Questa guerra è diversa perché colpisce i paesi democratici che vivono al confine della nostra Unione e ci interroga come abitanti di Europa, prima ancora che come attivisti della pace mondiale.
Questo conflitto è diverso dagli altri perché si svolge sotto i nostri occhi, a meno di un giorno di viaggio da Bruxelles, e restare immobili è una scelta, non un obbligo.
La nonviolenza attiva è certamente una scuola di pensiero e di pratiche maturate quando gli apparenti ultimi hanno capito di avere una forza straordinaria, il Satyagraha, la forza della verità, da agire per rovesciare i potenti dai troni senza ucciderli, unendo lo spirito di migliaia di persone sottomesse e presenti fisicamente, che lottano in modo nonviolento per lo stesso obiettivo.
La storia del ‘900 non è solo quella delle barbarie europee dei conflitti mondiali, è anche quella di Gandhi, di Martin Luther King, di Mandela. Oggi sono gli ucraini a dover fronteggiare un nemico terribile, ma tocca a noi europei agire la nonviolenza accanto ad essi. Se non sapremo agire con loro allora non potremo loro negare nemmeno il fucile per difendersi.

La presenza del MEAN in Ucraina ci ha confermato che è possibile, che si può organizzare una grande marcia nonviolenta degli europei contro l’aggressore russo, ma si dovrebbe muovere almeno l’1% della popolazione europea perché quella forza si elevi: cinquemilioni di persone in marcia.

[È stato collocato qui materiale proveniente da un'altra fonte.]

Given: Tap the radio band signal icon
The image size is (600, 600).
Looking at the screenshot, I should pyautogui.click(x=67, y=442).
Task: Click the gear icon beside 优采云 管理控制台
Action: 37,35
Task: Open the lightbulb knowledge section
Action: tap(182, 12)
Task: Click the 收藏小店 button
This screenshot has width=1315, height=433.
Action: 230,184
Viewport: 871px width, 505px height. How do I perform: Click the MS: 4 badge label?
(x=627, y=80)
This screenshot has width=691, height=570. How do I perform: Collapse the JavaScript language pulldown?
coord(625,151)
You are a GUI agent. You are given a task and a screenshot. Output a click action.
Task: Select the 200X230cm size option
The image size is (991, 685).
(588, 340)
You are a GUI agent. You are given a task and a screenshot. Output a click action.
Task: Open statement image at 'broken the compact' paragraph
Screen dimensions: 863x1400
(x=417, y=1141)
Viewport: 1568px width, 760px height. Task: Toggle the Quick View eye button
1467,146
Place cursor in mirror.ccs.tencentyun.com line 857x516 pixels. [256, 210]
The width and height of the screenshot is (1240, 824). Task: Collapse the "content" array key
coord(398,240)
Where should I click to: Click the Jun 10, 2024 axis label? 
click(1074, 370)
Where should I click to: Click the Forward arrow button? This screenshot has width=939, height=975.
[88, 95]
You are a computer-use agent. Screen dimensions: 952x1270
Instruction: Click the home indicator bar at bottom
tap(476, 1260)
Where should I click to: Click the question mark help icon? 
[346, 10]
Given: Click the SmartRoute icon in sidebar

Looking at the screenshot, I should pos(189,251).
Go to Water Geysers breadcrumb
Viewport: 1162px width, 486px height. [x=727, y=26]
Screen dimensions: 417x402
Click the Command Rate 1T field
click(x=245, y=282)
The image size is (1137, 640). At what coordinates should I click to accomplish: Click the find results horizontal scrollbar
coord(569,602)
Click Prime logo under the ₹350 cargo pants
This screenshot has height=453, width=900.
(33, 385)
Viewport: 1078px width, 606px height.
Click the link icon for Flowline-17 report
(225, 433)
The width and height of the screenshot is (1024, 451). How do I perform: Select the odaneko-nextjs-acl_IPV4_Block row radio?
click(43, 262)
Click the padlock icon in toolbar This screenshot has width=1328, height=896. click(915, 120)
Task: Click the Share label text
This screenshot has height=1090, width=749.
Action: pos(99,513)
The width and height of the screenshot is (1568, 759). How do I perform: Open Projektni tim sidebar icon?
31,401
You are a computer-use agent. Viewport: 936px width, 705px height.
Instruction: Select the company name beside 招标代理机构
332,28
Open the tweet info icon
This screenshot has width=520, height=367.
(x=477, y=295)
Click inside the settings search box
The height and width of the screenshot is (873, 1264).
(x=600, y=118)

Perché non dovrebbe toccare a noi oggi marciare, come ieri è toccato in sorte a chi era oppresso dalle nostre colonie?
Ci tocca oggi superare l’eredità della nostra storia rivoluzionaria, che ribaltò i nobili ed i privilegi con le forche e le ghigliottine, e realizzare una mossa inedita sullo scacchiere che abbiamo di fronte: far avanzare la forza della verità con i nostri corpi di europei presenti a Kiev.
È imprudente? Non lo è forse molto di più affidarci allo scontro tra gli eserciti mentre ci sono migliaia di armi atomiche pronte a brillare?

Ed infine: mentre chiediamo alle diplomazie di lavorare per noi, chi prepara concretamente i due popoli a lavorare per il dialogo se la pace che dovesse arrivare sarà solo un equilibrio tra apparati militari o una doverosa resa alla deterrenza atomica?